• _What you are asked to do_: Collect every line in the data below that contains the word "Select", and copy each one in full.

• _Entries from a dataset_:
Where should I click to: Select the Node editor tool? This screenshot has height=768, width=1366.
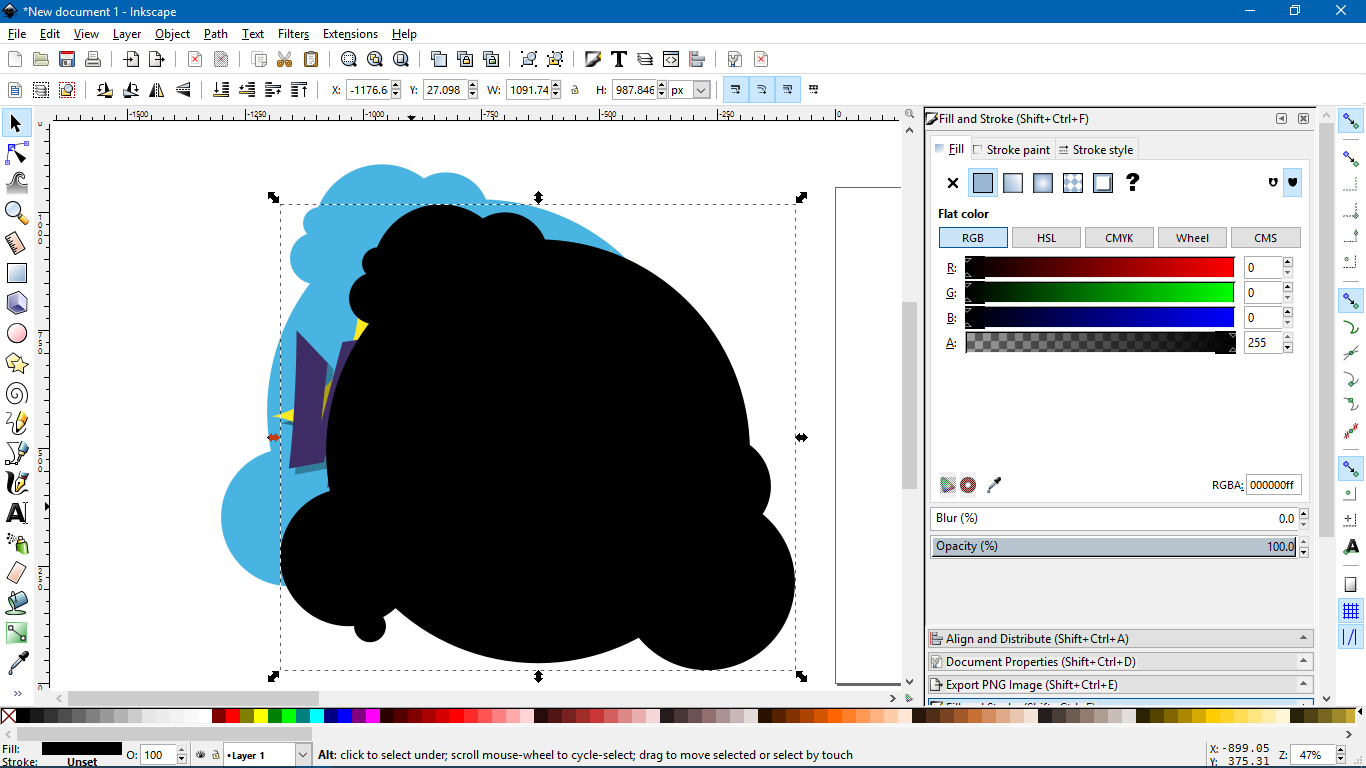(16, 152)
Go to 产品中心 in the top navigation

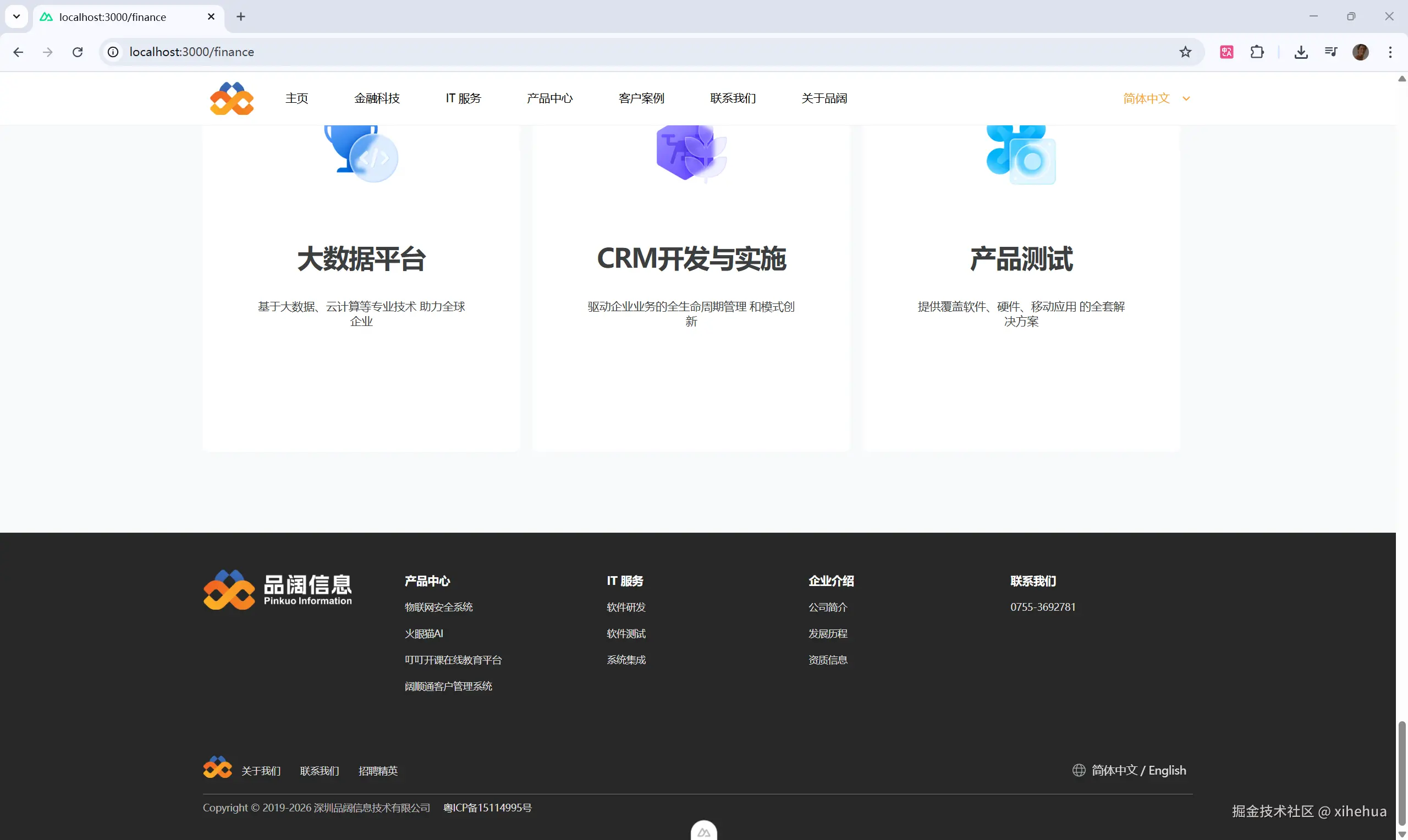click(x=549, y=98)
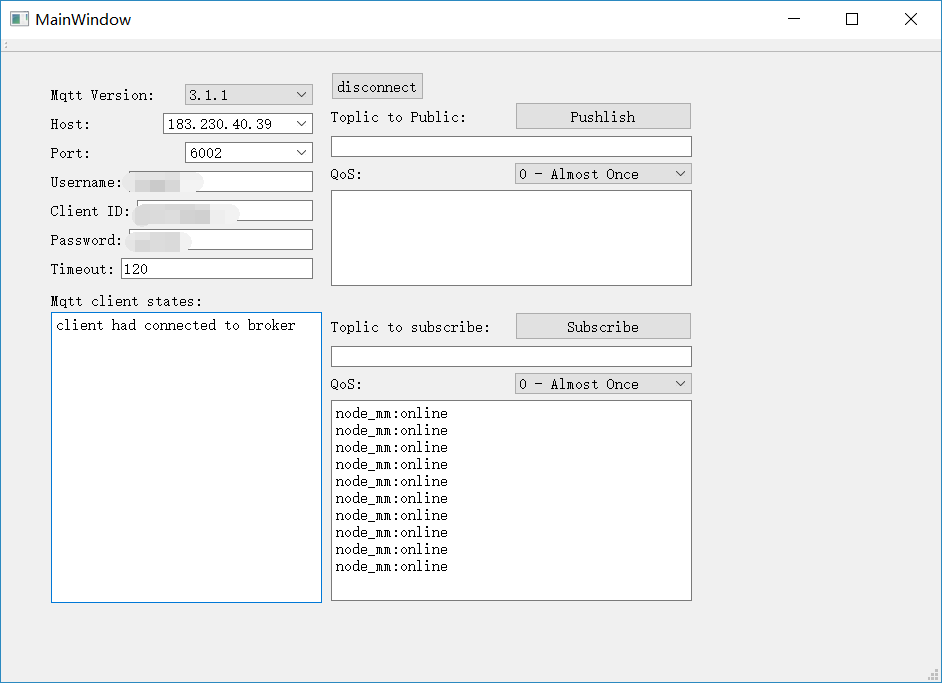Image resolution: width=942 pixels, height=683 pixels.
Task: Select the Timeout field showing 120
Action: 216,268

• _Solution for this exercise_:
Where should I click to: Select the Node editor tool? This screenshot has height=768, width=1366.
Task: Select the Timeout field showing 120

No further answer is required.